I got down to the bare essentials well before New Year's Eve, taking down the advent calendar with its wooden twinkle-light that had been tucked into the Dec 24th pocket for too long and the hanging decoration of Santa Claus rising out of, or being sucked into, a chimney that I made in TOPS so long ago. Taking down from around the house all the greens and reds and joy of the season. Left with nothing but the tree and its lights and the paper angel atop it that one of the boys crafted in preschool. How many years ago must that have happened?
Then I realized that the fancy Christmas kitchen towels would have to be washed before they could be packed away and laundry day, as it happens, is today. And so the lit tree remained for the remainder of the year, ever so much lighter without all the baggage, begging me to remove the angel off its head. But I can't reach the angel. And so it remained.
Today, I pulled the lights. Unwound them again and again and the final string that tangled at the very tip top, when yanked good and hard, sent the paper angel floating to the floor. Fitting.
Once the box, long ago torn in two and taped up separately to make for tree hauling into the attic an easier experience (we're getting older these days), is brought down and dropped dully onto the carpet, I'll say, "Boys, tear down that tree." And they'll do it. And we'll put it all away wondering who will be here with us next year. We started at five and are now at four, the oldest having flown the nest. One day there may only be two--all the parenting done. And another day long, long after that, perhaps only one. And the tree may not go up at all then. The angel may be taken out either way and cried over.

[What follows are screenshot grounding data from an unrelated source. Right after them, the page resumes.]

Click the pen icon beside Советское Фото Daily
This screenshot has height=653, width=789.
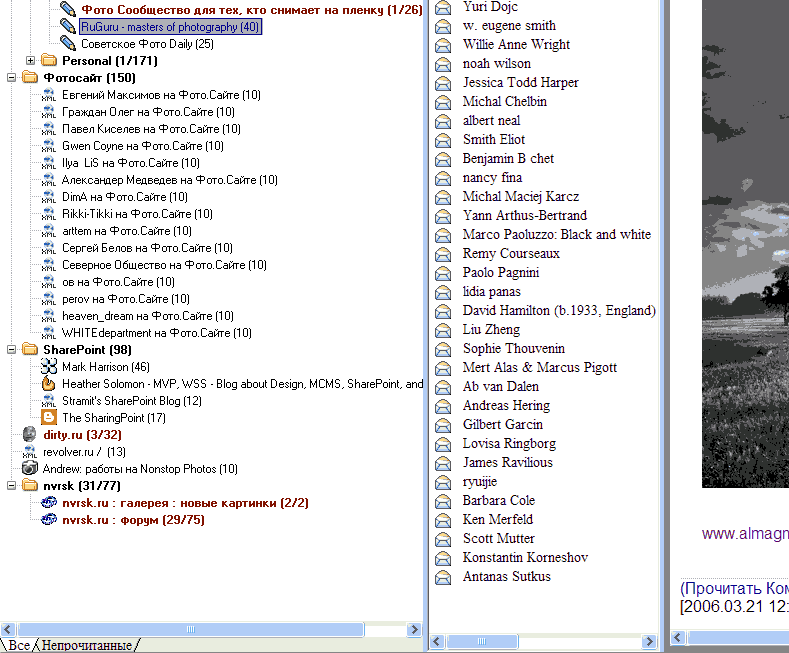(67, 43)
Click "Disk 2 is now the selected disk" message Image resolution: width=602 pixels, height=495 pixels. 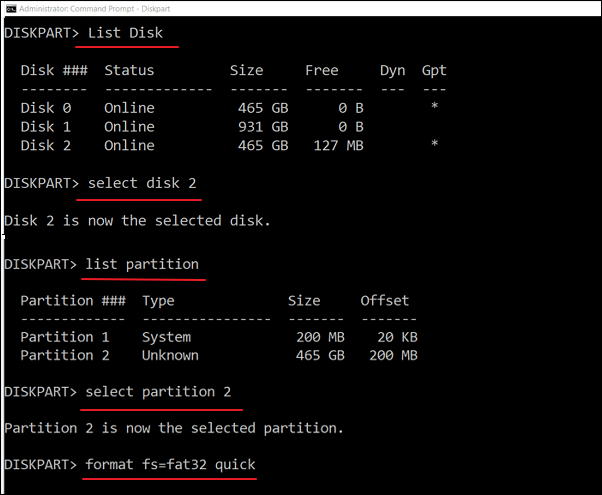tap(137, 220)
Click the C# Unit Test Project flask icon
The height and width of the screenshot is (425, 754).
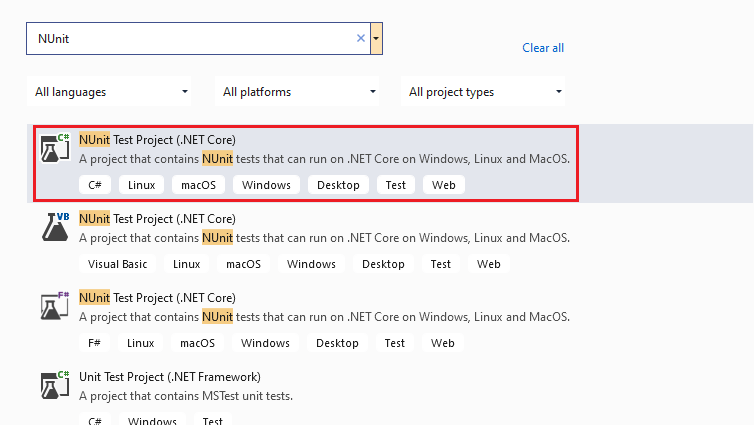pyautogui.click(x=55, y=385)
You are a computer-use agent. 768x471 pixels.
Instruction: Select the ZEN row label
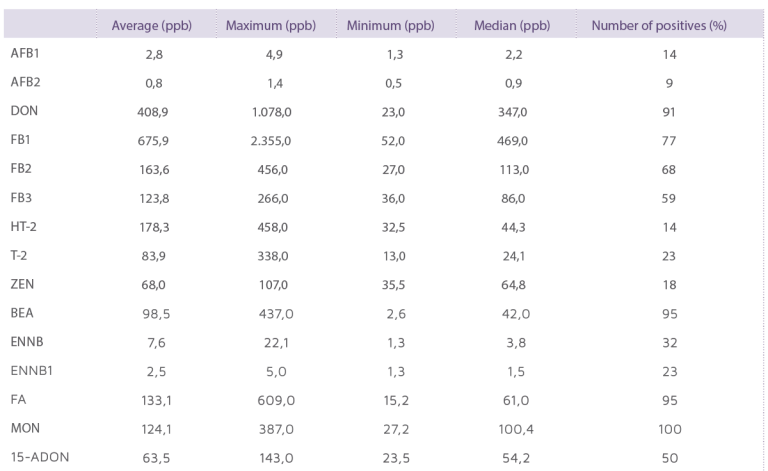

All this ritual is meant to make our lives richer, to give them meaning, but the whispered message is the passage of time and the droning, on and on, of change that never changes. Not really. And as I stand in the open doorway, looking out into the neighborhood of tightly packed homes, our sad attempts at greenness, feel the warmth of a Florida January on my cheek, the last whiffs of pine flit past me, reminding me I still must take the nearly dead wreath off the wall, twist the evergreen branches out of the wire and dump them into the mulch bin. Crows caw from the trees, shadows of ibis dart across the lawn. A slimy frog snuggles deeper into its dark refuge under a bench.
A new year has begun for those of us who track the ceaseless turning and circling of the earth. But I know the truth--that I am small and insufficient to the task of holding the universe together.